Dispositivi che non vengono rilevati: i “passivi” e i “one-shot”
Quelli sono i bastardelli peggiori. Parlo dei registratori digitali che si attivano col rumore, registrano per 8 ore e poi si recuperano più tardi. Nessun RF, nessun impulso termico. Per trovarli servono metodi vecchia scuola:
- Controllo peso in oggetti sospetti (una penna con 20 grammi in più? Qualcosa non quadra)

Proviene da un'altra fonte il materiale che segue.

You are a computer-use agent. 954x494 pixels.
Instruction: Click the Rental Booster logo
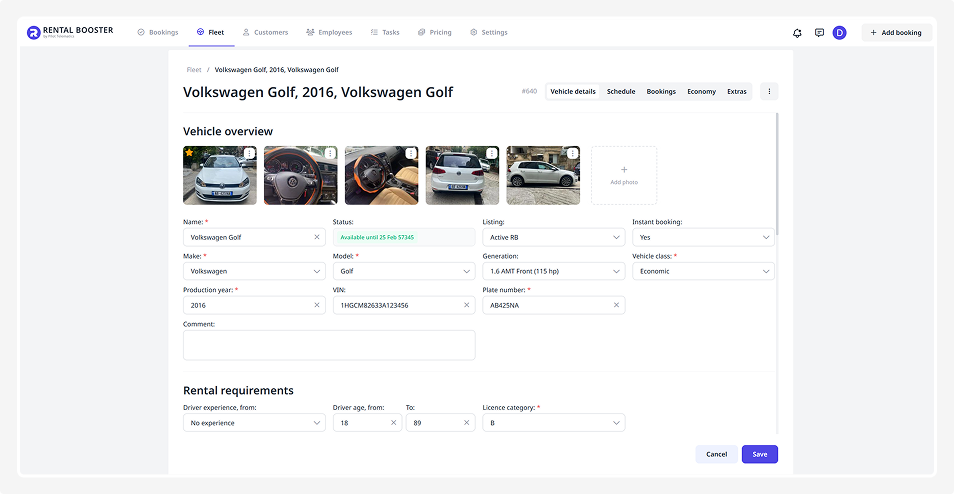[x=70, y=32]
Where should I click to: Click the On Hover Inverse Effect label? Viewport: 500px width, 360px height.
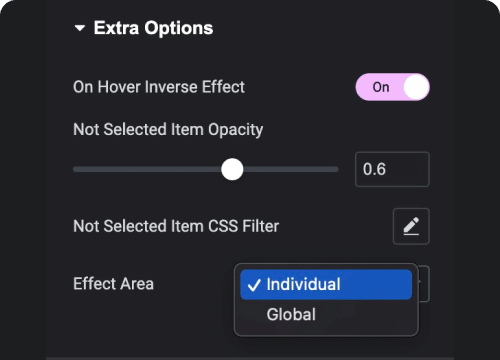point(159,87)
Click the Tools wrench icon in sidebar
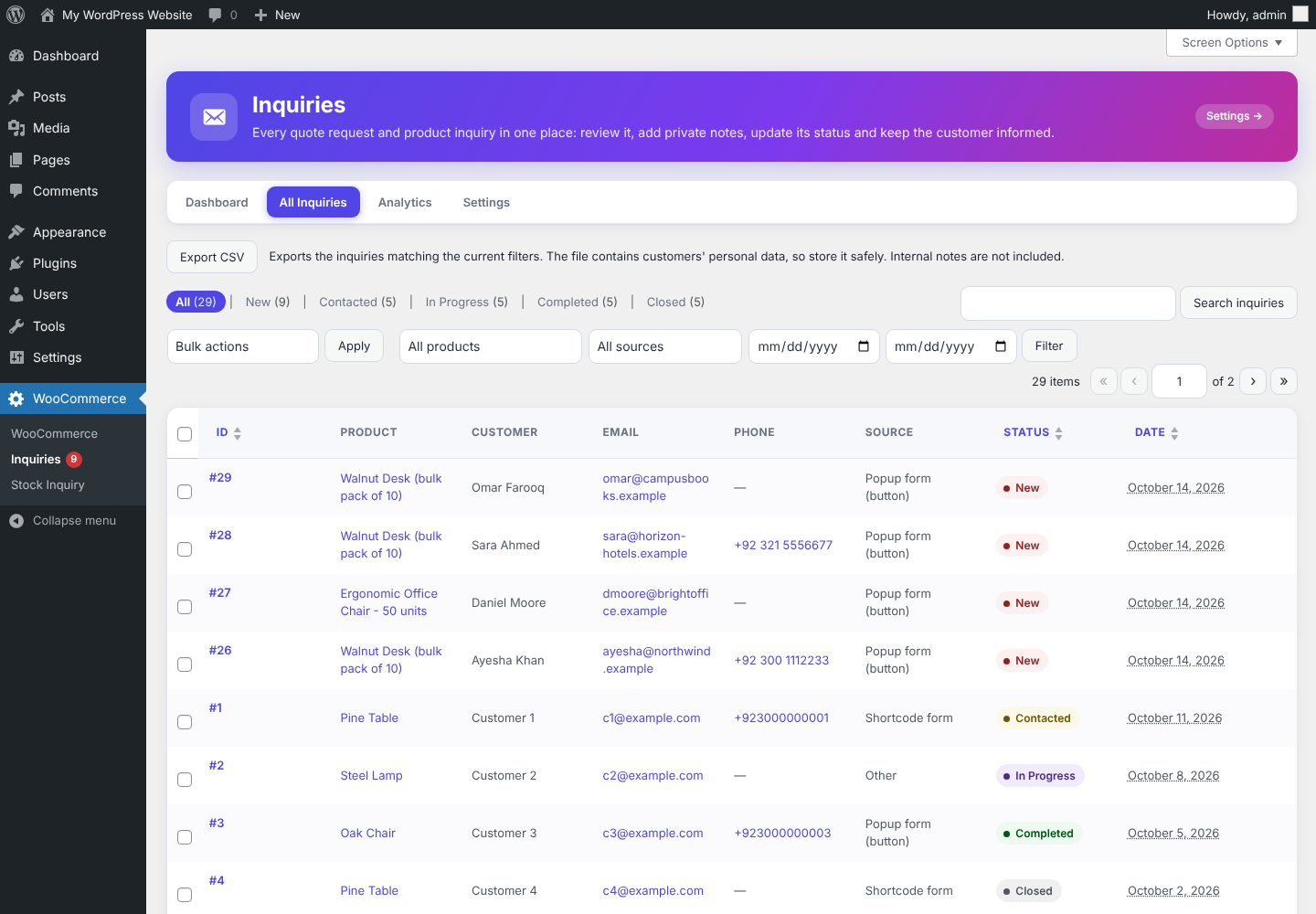This screenshot has width=1316, height=914. pyautogui.click(x=16, y=326)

- Controllo visivo amplificato con mini specchi ed endoscopi nei fori della scrivania o prese cieche
- Sequenza base al buio: spegni tutto e verifica se c’è un LED a bassa intensità. Alcuni modelli lo usano come spia diagnostica e dimenticano di spegnerlo
Un trucco che non ho mai visto insegnato nei corsi recenti: se sospetti memoria interna (in particolare nei modelli economici cinesi), porta il desktop in modalità EMI, col case aperto, alimentazione diretta e metti vicino l’oggetto in questione. La scarica elettromagnetica può neutralizzare la memoria flash se la circuiteria non è schermata. Ma attento, è una mossa da giocarsi solo in casi estremi (e su roba tua).
Conclusione: non si tratta solo di strumenti, ma di saper leggere le ombre
Trovare una microspia non è solo sapere dove guardare, ma come guardare. T’ho parlato di spettrometri, analisi da spettro RF, e riflessi LED. Ma tutto questo vale zero se non riconosci il pattern, il comportamento, l’intenzione.
Nel corso della mia carriera ho visto molte mode andare e venire. Prima era lo scanner da 2,4 GHz. Poi le app “miracolose”. Oggi gli jammer da banco usati male. Ma niente ha mai battuto un occhio allenato, una mano esperta e una fame di verità.
Non si tratta solo di scovare il dispositivo. Si tratta di riprendere possesso del tuo spazio personale. E questa, mio caro apprendista, è l’unica libertà che vale la pena difendere col cacciavite in una mano, e la conoscenza nell’altra.